The nation’s communications industry is expected to see its production value increase by 7.4 percent annually to NT$3.5 trillion (US$117.4 billion) this year, driven by growth in smartphones, communication chips and key components — which include casings, cellular power amplifiers and antennas — the Market Intelligence & Consulting Institute (MIC, 資策會產業情報研究所) said last week.
The Taipei-based research institute on Wednesday forecast the production value of Taiwan’s smartphone sector would increase 9 percent year-on-year to NT$2.3 trillion this year, while the output of the communication chip and component sectors is expected to grow 11.1 percent to NT$518.7 billion.

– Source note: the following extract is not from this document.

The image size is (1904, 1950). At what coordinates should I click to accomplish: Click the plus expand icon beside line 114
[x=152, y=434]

“The mobile communications sector is to make up 67 percent of Taiwan’s communications industry this year, increasing slightly compared with the previous two years,” senior MIC analyst Remus Hsu (徐子明) said in a statement.
Taiwan’s smartphone shipments performed weaker than expected in the first half of this year, as the Chinese market became saturated and demand slowed down in the European market, the institute said.

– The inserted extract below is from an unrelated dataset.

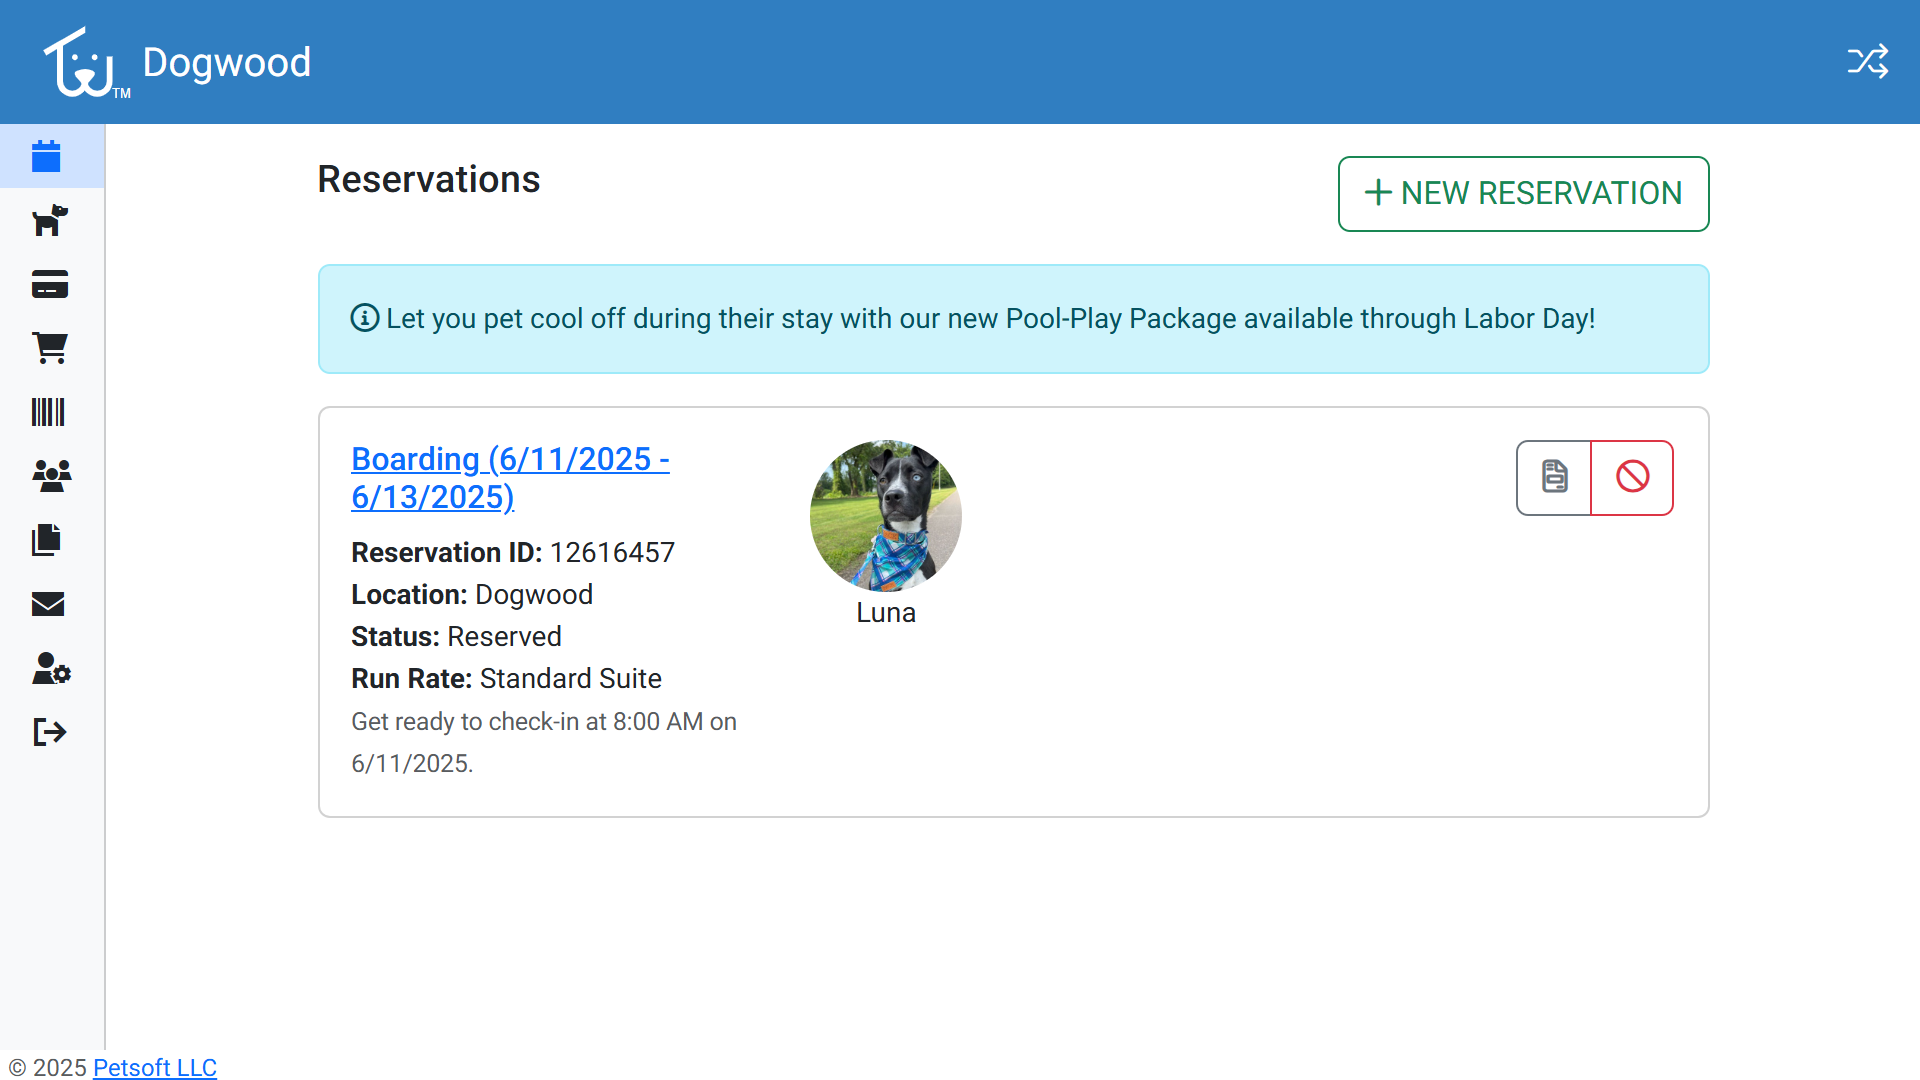Click the Dogwood header title text
This screenshot has width=1920, height=1080.
[x=227, y=62]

Nevertheless, smartphone shipments are expected to rebound in the second half, MIC said, citing planned launches of high-end devices by major brand vendors and anticipated replacement demand driven by the continuous technological upgrading of handsets.
Demand in the Chinese market is also likely to become stronger in the second half of the year in light of an easing in the trade row between China and the US, it said.
The projected increase in the output of communication chips and key components is due to Taiwan’s advanced technology in chip design and metal casing production, MIC said.
Within the communications industry, shipments from the wireless communications sector are expected to grow steadily this year on the back of rising demand for Wi-Fi mesh routers and Internet of Things devices, the institute said.
Taiwan’s telecom equipment suppliers are to benefit from an increasing demand for small-cell base stations ahead of the launch of 5G services, but shipments from the fixed communications sector could face more headwinds, as set-top box production is forecast to slow this year due to the increasing popularity of over-the-top services, the institute said.
Moreover, Taiwanese companies need to prepare medium to long-term strategies to deal with China’s shift in focus to nurture its domestic component makers, following Washington’s recent regulatory targeting of Huawei Technologies Co (華為) and ZTE Corp (中興通訊), Hsu said.
“Despite the industry expecting mild growth this year, currency fluctuations and a shortage of key components are two risk factors in the second half of 2018 that might erode vendors’ profits,” Hsu said.
SEMICONDUCTORS
Meanwhile, Taiwan’s semiconductor industry is expected to grow less than the global semiconductor industry this year, with production value set to increase 5.8 percent from a year earlier to NT$2.4 trillion, MIC said in a separate report issued on Monday last week.
By comparison, the global semiconductor industry’s output is expected to expand 6.9 percent to US$440.6 billion, driven by increasing demand for DRAM and NAND flash memory chips, the institute said.
A closer look at the output breakdown of Taiwan’s semiconductor industry indicates that the chip design sector is expected to enjoy steady quarterly growth throughout this year, with output forecast to grow 4.4 percent annually to NT$570.1 billion.
Taiwanese firms have tapped into certain niche markets such as automotive electronics and industrial applications, which help them counter increasing competition from Chinese rivals in the smartphone chip market, MIC analyst Jane Yeh (葉貞秀) said.
The local wafer foundry sector’s output is forecast to hit NT$1.17 trillion this year, up 4.1 percent from a year earlier, on the back of rising demand for automotive electronics, high-performance computing (HPC) devices and high-end graphics processors, while the chip packaging and testing sector is expected to see production value grow 5.5 percent to NT$462.7 billion, supported by rising demand for HPC devices, artificial intelligence, big data applications and cloud technology, the institute said.